> [Quoted passage]

Scent of a Woman: With a new acoustic album of revisited old favorites, Cyndi Lauper gets folky fresh and smells great doing it.
By Brandon Voss
Time after time, Cyndi Lauper has wowed fans with her unique vocals, unusual style, and unparalleled energy. On her ninth album, The Body Acoustic, she gives her hits an extreme makeover with the help of the dulcimer, a string instrument popular in American folk music, and an all-star lineup of guests, including Sarah McLachlan, Vivian Green, and Puffy AmiYumi. I caught up with the vocal gay rights activist by phone as she scrambled through JFK Airport to catch a flight to some gigs in Japan (upon her return, she’ll kick off her U.S. tour in New York). After first showing her true colors 25 years ago, La Lauper shows no signs of slowing down. Is it any surprise she prefers the “Now & Forever” fragrance?
HX: Hi, Cyndi! Are you, as they say, big in Japan?
Cyndi Lauper: I’m much taller.
You’ve reinterpreted your classics on The Body Acoustic. Why futz with perfection?
Well, I was doing this stuff live anyway at benefits, and they always say, “If you can keep the cost down…” so that more money goes to the cause. So I just started showing up with my dulcimer. I did this one event where the record company happened to be there, and they really loved it and wanted to have it down on CD.
But this isn’t your typical sleepy acoustic album.
No, I didn’t want to make a Prozac record. I love the Americana sound — that folky, back porch singing stuff. I wanted that feel of people getting together after dinner to sing and play. But I also wanted it to rock out. [Gasps.] [To entourage:] My ticket and my passport! I’m not quite sure! [To me:] Hang on a second. [A minute passes.] Are you still there?
Yep.
So, listen, I forgot my perfume. I’m just gonna buy it here at the airport. I say Coco Chanel — you can’t go wrong, right? Because it always smells the same. Or would you do Shalimar? But Shalimar’s very sweet. It kinda makes me a little sick. Oh, Paris — you can smell like roach spray! What about Opium?
That’s nice.
Nah, it smells like a guy’s thing. I still say Chanel No. 5. Let me see what it smells like. Spray it in the air and then walk in and sniff! [Coughing.] Oh, the whole place stinks of that now. Now I have a headache.
Maybe that’s not the best choice, then.
No, I say it’s gotta be Coco. Or is it too pedestrian? See, I love the bottle — I gotta love the bottle. Gaultier’s cover is beautiful, but I’m trying to figure out what that smells like… [Gagging.] I got that in my mouth! Now what’s this? Oh, Mademoiselle — I don’t like that. They gotta have the old-fashioned stuff for the old geezers. [To cashier:] Why don’t you have a tiny one of Coco? You’re killin’ me! [To me:] All right, what was I saying?

[Items from a data source]

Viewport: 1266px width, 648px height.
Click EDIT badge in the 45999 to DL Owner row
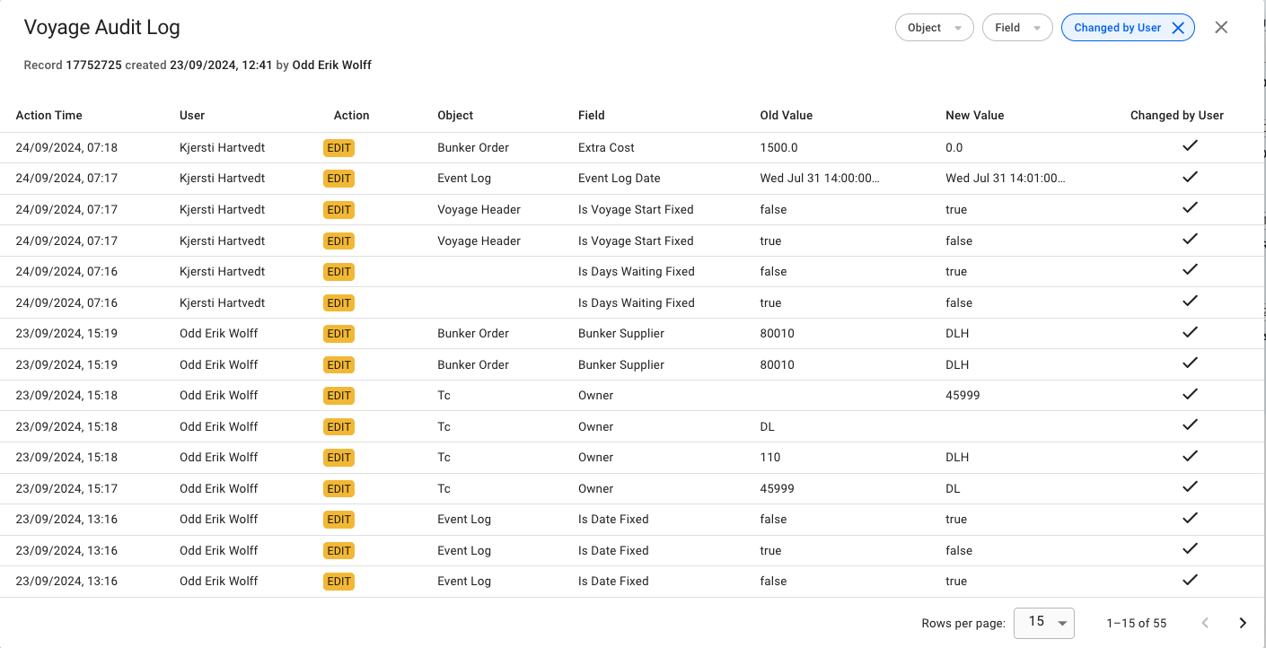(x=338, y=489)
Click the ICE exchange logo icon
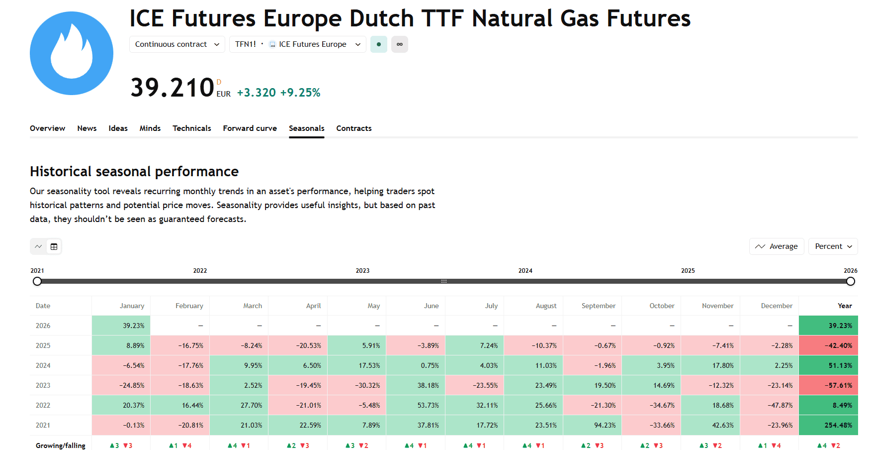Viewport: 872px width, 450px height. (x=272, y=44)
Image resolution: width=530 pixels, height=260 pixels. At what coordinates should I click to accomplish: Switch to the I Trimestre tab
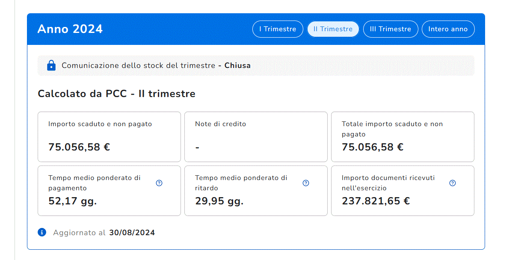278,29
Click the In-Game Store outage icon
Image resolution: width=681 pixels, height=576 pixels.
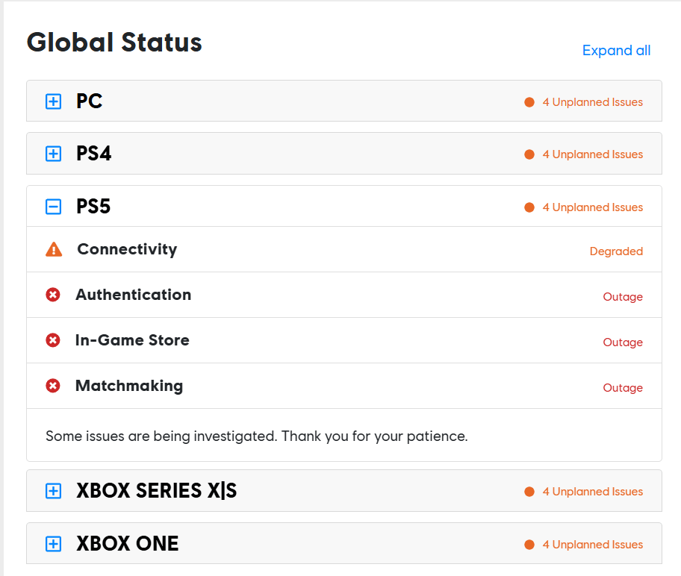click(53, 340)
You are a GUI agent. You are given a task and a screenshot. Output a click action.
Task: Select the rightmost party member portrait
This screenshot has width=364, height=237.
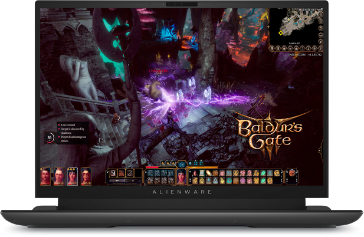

> [Exercise task]
Please answer these questions about the Cyndi Lauper interview, one per line and numbered to match:
1. Which album of hers is The Body Acoustic, by count?
2. What instrument did she start bringing to benefit shows?
3. Which fragrance does she say makes her a little sick?

> [Complete output]
1. Her ninth
2. Her dulcimer
3. Shalimar